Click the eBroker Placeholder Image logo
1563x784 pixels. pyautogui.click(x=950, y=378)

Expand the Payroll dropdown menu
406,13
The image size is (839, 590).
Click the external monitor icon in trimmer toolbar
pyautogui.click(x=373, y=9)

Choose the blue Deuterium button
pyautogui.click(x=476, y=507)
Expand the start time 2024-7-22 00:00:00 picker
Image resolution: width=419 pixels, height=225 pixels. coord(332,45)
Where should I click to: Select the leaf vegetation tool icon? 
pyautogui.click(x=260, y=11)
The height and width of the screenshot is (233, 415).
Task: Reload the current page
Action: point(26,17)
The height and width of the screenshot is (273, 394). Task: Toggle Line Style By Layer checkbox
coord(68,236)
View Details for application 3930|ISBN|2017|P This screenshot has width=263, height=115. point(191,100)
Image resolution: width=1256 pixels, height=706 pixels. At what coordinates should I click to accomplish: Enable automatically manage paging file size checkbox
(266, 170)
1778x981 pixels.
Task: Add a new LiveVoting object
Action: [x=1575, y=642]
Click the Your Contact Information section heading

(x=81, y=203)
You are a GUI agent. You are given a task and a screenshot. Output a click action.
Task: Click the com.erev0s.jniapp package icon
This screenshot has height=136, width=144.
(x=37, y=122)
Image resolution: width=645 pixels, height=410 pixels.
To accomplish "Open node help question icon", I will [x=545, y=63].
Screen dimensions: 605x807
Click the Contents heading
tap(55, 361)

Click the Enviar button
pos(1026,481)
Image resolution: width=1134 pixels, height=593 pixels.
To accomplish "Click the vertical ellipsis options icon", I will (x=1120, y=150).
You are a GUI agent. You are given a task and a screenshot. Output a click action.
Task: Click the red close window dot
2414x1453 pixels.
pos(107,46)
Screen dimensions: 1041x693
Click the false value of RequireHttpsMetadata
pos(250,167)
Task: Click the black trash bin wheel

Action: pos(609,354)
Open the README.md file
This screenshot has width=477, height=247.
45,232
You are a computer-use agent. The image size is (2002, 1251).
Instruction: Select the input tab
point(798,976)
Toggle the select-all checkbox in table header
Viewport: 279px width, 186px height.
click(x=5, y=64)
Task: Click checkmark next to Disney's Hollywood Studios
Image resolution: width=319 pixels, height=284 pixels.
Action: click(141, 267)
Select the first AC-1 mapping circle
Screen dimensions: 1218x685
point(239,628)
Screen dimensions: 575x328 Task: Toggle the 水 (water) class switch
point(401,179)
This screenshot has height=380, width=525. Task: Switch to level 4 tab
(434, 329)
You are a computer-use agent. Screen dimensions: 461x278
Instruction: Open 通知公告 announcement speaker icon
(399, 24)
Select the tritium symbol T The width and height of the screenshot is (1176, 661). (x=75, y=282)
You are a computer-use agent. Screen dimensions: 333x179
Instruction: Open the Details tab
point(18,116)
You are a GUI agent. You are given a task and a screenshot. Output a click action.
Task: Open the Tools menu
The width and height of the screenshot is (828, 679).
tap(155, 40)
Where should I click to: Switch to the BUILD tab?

● **Stated exercise**
Copy the material word for word, from the line that contains "Task: Click the black trash bin wheel" through the last line of the material, both ends included.

● **Task output**
Task: Click the black trash bin wheel

Action: pos(609,354)
Open the README.md file
This screenshot has width=477, height=247.
45,232
You are a computer-use agent. The image size is (2002, 1251).
Instruction: Select the input tab
point(798,976)
Toggle the select-all checkbox in table header
Viewport: 279px width, 186px height.
click(x=5, y=64)
Task: Click checkmark next to Disney's Hollywood Studios
Image resolution: width=319 pixels, height=284 pixels.
Action: click(141, 267)
Select the first AC-1 mapping circle
Screen dimensions: 1218x685
point(239,628)
Screen dimensions: 575x328 Task: Toggle the 水 (water) class switch
point(401,179)
This screenshot has height=380, width=525. Task: Switch to level 4 tab
(434, 329)
You are a computer-use agent. Screen dimensions: 461x278
Instruction: Open 通知公告 announcement speaker icon
(399, 24)
Select the tritium symbol T The width and height of the screenshot is (1176, 661). (x=75, y=282)
You are a computer-use agent. Screen dimensions: 333x179
Instruction: Open the Details tab
point(18,116)
You are a GUI agent. You are given a task and a screenshot. Output a click action.
Task: Open the Tools menu
The width and height of the screenshot is (828, 679).
tap(155, 40)
Where should I click to: Switch to the BUILD tab?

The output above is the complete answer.